Sundar Pichai, CEO of Google, says the Gemini era of AI has begun. Google’s latest huge language model, Gemini, was teased at the I/O developer conference in June and is now public. According to Pichai and Google DeepMind CEO Demis Hassabis, it’s a major AI model advancement that will impact almost all of Google’s products. “Our ability to refine a single underlying technology and see its benefits ripple across all our products is truly powerful.”
Gemini has multiple AI models. Android smartphones can run Gemini Nano, a lighter version, natively and offline. The beefier Gemini Pro will run many Google AI services and will be Bard’s backbone starting today. Google’s most powerful LLM, Gemini Ultra, is aimed at data centers and enterprise applications.
Google is now launching the model in several ways: Gemini Pro powers Bard, and Gemini Nano gives Pixel 8 Pro users new functionality. Gemini Ultra arrives next year. Developers and enterprises can access Gemini Pro through Google Generative AI Studio or Vertex AI on Google Cloud starting December 13. Gemini is now only available in English, but other languages are expected. But Pichai said the concept will eventually be integrated into Google’s search engine, ad products, Chrome browser, and more worldwide. Google’s future is here soon.
OpenAI debuted ChatGPT a year and a week ago, and the company and product became AI landmarks. Google, which created much of the foundational technology behind the current AI boom, has called itself an “AI-first” organization for nearly a decade and was embarrassingly caught off guard by ChatGPT’s success and OpenAI’s rapid adoption. It is now ready to fight back.
Following a comprehensive analysis comparing GPT-4 and Gemini across 32 benchmarks encompassing various areas like language understanding and code generation, Hassabis reveals Google’s confidence in Gemini’s capabilities. “We’re substantially ahead on 30 out of 32 benchmarks,” he announces with a smile, highlighting Google’s preparedness for this crucial AI showdown.
In those standards (which are typically close), Gemini’s biggest edge is its video and audio comprehension. Multimodality was always part of the Gemini plan. Google designed a multimodal model instead of training separate picture and audio models like OpenAI did with DALL-E and Whisper. “We’ve always been interested in very, very general systems,” says Hassabis. He wants to mix all of those modes to collect as much data as possible from any number of inputs and senses and deliver diverse replies.

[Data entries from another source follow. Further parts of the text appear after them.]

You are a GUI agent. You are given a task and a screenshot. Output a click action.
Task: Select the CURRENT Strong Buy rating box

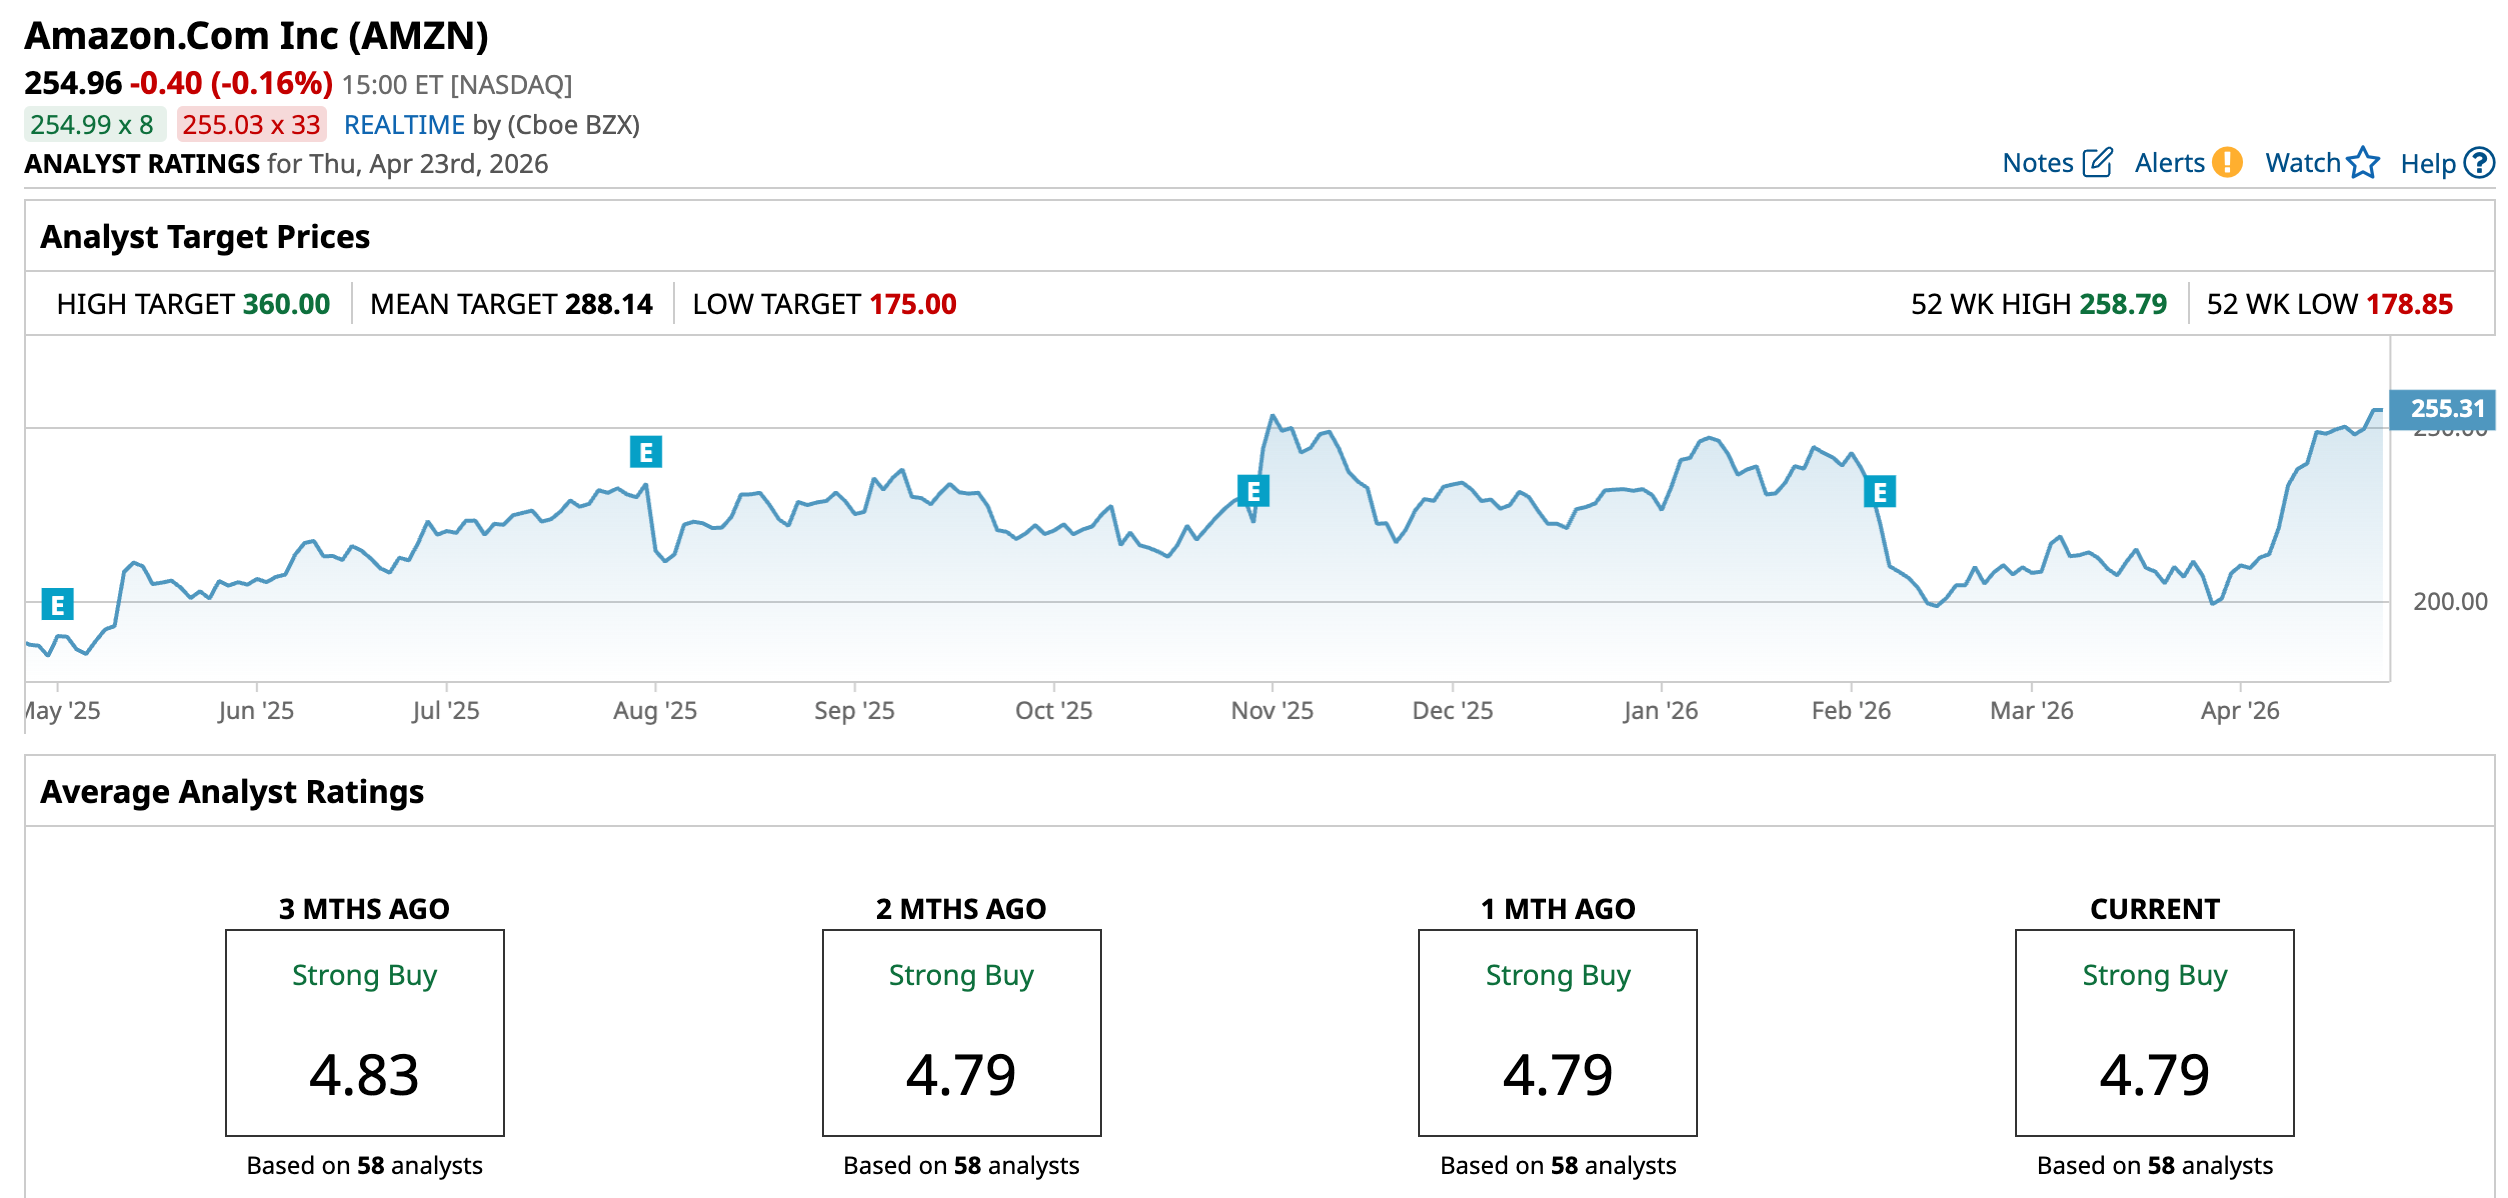(2154, 1032)
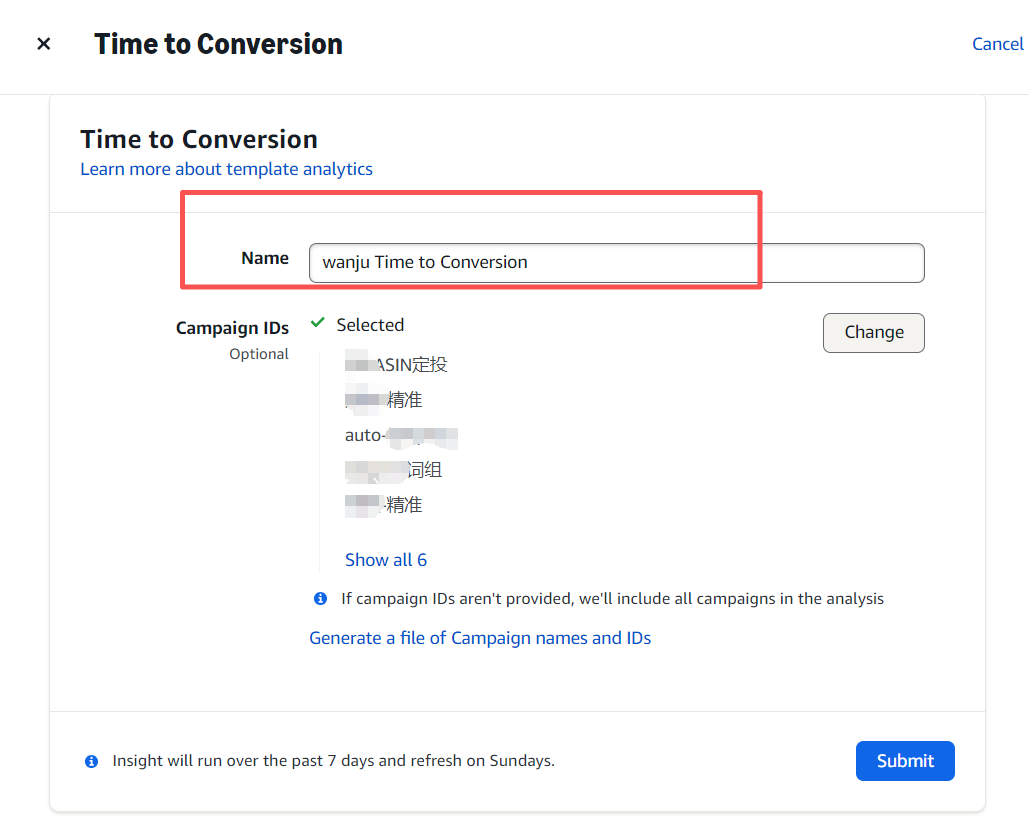The height and width of the screenshot is (825, 1029).
Task: Click the note about past 7 days refresh
Action: [333, 761]
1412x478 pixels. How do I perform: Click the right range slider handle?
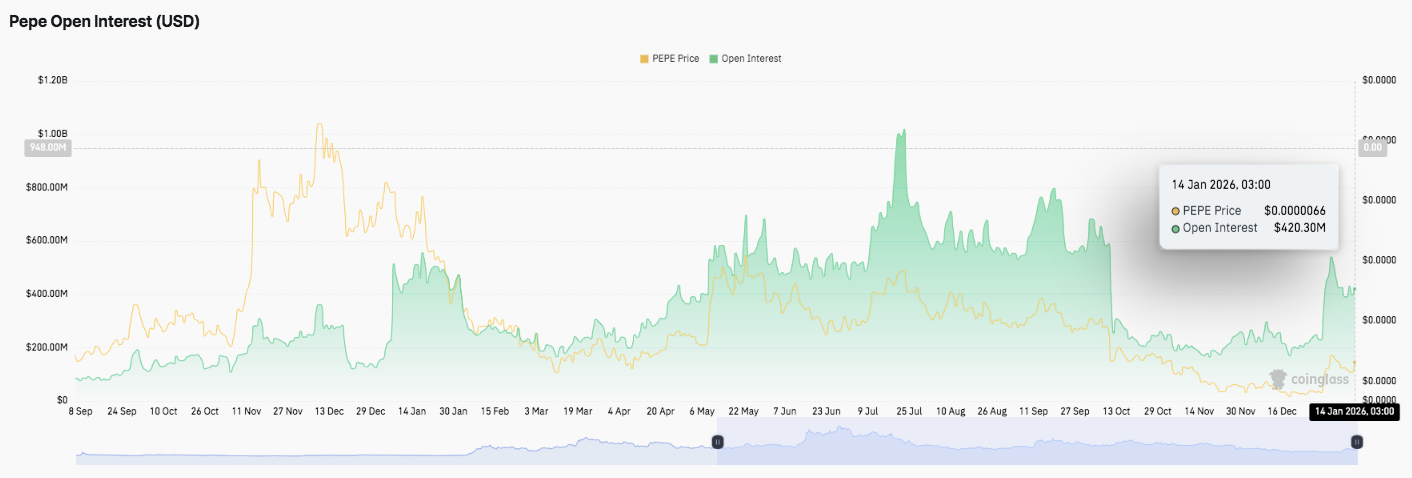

The simplest Gemini models are text-in and text-out, whereas Gemini Ultra can handle graphics, video, and music. And “it’s going to get even more general than that,” says Hassabis. We still have action and touch—more like robotics. He claims Gemini will gain more senses, awareness, accuracy, and grounding over time. “These models just sort of understand better about the world.” Hallucinations, biases, and other issues persist in these simulations. As they learn, Hassabis believes, they’ll improve.
Benchmarks are merely benchmarks; therefore, Gemini’s genuine test will come from regular users who wish to brainstorm, research, write code, and more. Google claims that AlphaCode 2, its latest code-generating system, outperforms 85 percent of coding competition participants, up from 50 percent for the previous AlphaCode. However, Pichai claims that the approach will enhance almost everything.
Also crucial to Google is that Gemini is more efficient. It runs faster and cheaper than Google’s PaLM model because it was trained on tensor processing units. Google is also releasing the TPU v5p, a data center processing device for training and operating large-scale models, along with the new model.
According to Pichai and Hassabis, the Gemini launch represents both a start and a step forward. The paradigm Google has been pushing toward for years, Gemini, may have been ready before OpenAI and ChatGPT swept over the globe.
Google, which declared a “code red” after ChatGPT’s launch and has been playing catch-up since, appears to be sticking to its “bold and responsible” stance. Hassabis and Pichai said they won’t move too fast to keep up, especially as we get closer to artificial general intelligence, a self-improving, smarter-than-human AI that can revolutionize the world. “AGI will change things,” Hassabis says. I think we should be cautious with this active technology. Though cautious, optimistic.”
Google says it has tested and red-teamed Gemini internally and externally to verify its safety and responsibility. Pichai notes that enterprise-first offerings, where most generative AI earns money, require data security and reliability. Hassabis agrees that releasing a cutting-edge AI system may cause challenges and attack vectors no one could have imagined. “That’s why you have to release things,” he continues, “to see and learn.” Google’s Ultra release is gradual; Hassabis calls it a regulated beta with a “safer experimentation zone” for its most powerful and unfettered model. If Gemini has a marriage-destroying other personality, Google is attempting to find it first.
Pichai and other Google executives have praised AI for years. Pichai has often predicted that AI will revolutionize civilization more than fire or electricity. This first generation’s Gemini model may not change the world. It may help Google catch OpenAI in the battle to build great generative AI. Worst case, Bard stays boring and ChatGPT wins. But Pichai, Hassabis, and everyone else at Google appear to think this is the start of something big. The web made Google a tech powerhouse; Gemini could be bigger.